Description
A delicious and easy-to-make Shrimp and Steak Fried Rice combining tender steak, succulent shrimp, and colorful vegetables stir-fried with fragrant jasmine rice and seasoned with soy and oyster sauces. Perfect for a quick weeknight dinner or a satisfying meal any time.
Ingredients
Scale
Protein
- 1/2 lb shrimp, peeled and deveined
- 1/2 lb steak (such as flank or sirloin), thinly sliced
- 2 eggs, lightly beaten
Vegetables
- 3 cloves garlic, minced
- 1 cup frozen peas and carrots, thawed
- 1/4 cup green onions, sliced
Staples & Sauces
- 3 cups cooked jasmine rice (preferably cold)
- 2 tablespoons vegetable oil
- 3 tablespoons low-sodium soy sauce
- 1 tablespoon oyster sauce
- 1 teaspoon sesame oil
- Salt and pepper to taste
Instructions
- Cook Steak: Heat 1 tablespoon of vegetable oil in a large skillet or wok over medium-high heat. Season the thinly sliced steak with salt and pepper, then sear for 2–3 minutes until browned and just cooked through. Remove from pan and set aside.

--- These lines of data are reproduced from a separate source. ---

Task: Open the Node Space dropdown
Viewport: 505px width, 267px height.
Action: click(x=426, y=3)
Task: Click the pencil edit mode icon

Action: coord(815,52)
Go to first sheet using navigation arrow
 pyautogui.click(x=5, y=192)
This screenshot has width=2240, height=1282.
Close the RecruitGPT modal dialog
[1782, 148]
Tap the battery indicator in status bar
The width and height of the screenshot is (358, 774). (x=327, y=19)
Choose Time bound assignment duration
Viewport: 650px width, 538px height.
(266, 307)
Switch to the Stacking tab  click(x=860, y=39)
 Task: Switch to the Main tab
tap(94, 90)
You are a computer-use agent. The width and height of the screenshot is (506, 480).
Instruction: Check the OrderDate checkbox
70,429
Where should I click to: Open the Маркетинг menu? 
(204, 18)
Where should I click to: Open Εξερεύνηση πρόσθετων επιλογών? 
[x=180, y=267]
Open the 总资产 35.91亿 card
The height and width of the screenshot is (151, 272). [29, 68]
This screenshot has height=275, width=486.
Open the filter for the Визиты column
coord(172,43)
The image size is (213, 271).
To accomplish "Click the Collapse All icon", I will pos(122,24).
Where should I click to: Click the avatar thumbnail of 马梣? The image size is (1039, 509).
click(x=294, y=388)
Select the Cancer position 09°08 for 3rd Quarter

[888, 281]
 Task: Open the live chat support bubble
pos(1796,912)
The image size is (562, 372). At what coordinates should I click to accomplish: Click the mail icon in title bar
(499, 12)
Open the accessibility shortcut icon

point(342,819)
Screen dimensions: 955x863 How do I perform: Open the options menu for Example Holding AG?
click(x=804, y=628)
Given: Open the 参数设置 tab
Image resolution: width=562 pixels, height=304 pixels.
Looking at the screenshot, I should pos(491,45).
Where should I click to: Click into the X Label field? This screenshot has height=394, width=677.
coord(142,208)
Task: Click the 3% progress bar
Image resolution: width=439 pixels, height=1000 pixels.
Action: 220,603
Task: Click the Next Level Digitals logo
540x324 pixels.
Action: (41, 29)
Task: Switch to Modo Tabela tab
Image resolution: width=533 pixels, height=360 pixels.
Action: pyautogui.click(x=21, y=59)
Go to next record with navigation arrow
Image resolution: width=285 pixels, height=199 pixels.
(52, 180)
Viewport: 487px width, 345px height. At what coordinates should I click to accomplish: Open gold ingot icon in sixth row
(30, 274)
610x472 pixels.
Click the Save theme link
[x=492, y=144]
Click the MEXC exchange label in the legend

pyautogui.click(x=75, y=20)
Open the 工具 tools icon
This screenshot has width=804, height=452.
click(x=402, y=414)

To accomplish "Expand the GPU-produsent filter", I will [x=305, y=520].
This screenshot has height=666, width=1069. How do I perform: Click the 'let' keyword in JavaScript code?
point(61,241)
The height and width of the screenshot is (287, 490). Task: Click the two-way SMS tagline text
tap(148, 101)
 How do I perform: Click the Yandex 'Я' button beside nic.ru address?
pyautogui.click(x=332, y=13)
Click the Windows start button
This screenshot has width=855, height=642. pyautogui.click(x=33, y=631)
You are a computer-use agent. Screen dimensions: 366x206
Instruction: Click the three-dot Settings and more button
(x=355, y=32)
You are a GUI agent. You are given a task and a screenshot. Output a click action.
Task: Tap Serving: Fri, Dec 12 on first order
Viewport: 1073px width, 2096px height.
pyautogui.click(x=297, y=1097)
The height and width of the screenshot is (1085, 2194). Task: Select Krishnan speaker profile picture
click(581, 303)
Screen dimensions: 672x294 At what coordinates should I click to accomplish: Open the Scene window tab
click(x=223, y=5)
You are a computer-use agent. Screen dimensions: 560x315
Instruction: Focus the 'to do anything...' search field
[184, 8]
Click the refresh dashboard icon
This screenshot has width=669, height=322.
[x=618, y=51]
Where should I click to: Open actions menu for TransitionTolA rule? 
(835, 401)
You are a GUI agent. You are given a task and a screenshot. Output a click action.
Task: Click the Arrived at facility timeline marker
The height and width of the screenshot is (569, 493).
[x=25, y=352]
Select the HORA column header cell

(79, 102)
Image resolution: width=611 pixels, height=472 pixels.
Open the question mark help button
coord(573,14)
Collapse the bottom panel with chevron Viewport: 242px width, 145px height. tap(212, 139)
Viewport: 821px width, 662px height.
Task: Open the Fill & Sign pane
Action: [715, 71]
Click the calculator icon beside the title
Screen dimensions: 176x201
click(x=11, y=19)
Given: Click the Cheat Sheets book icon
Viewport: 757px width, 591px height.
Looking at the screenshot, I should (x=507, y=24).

- Cook Shrimp: In the same pan, add the shrimp and cook for 2–3 minutes until pink and opaque. Remove and set aside with the steak.
- Sauté Garlic and Scramble Eggs: Add the remaining tablespoon of vegetable oil to the pan. Sauté minced garlic for about 30 seconds until fragrant. Push the garlic to the side of the pan, pour in the beaten eggs, and scramble until fully cooked.
- Fry Rice: Add the cooked jasmine rice to the pan and break apart any clumps using a spatula. Stir-fry the rice for 2–3 minutes to heat through and ensure even cooking.
- Add Vegetables and Sauces: Mix in the thawed peas and carrots, then add the low-sodium soy sauce and oyster sauce. Stir well to combine all ingredients evenly.
- Combine Proteins and Finish: Return the cooked shrimp and steak to the pan. Cook together for another 2 minutes, stirring continuously to heat through.
- Final Touches: Drizzle with sesame oil, toss in the sliced green onions, mix well, and serve hot.
Notes
- Use day-old rice for best texture to prevent sogginess.
- Add a dash of chili sauce or red pepper flakes if you prefer a spicy kick.
- Feel free to swap peas and carrots for your favorite vegetables such as bell peppers or broccoli.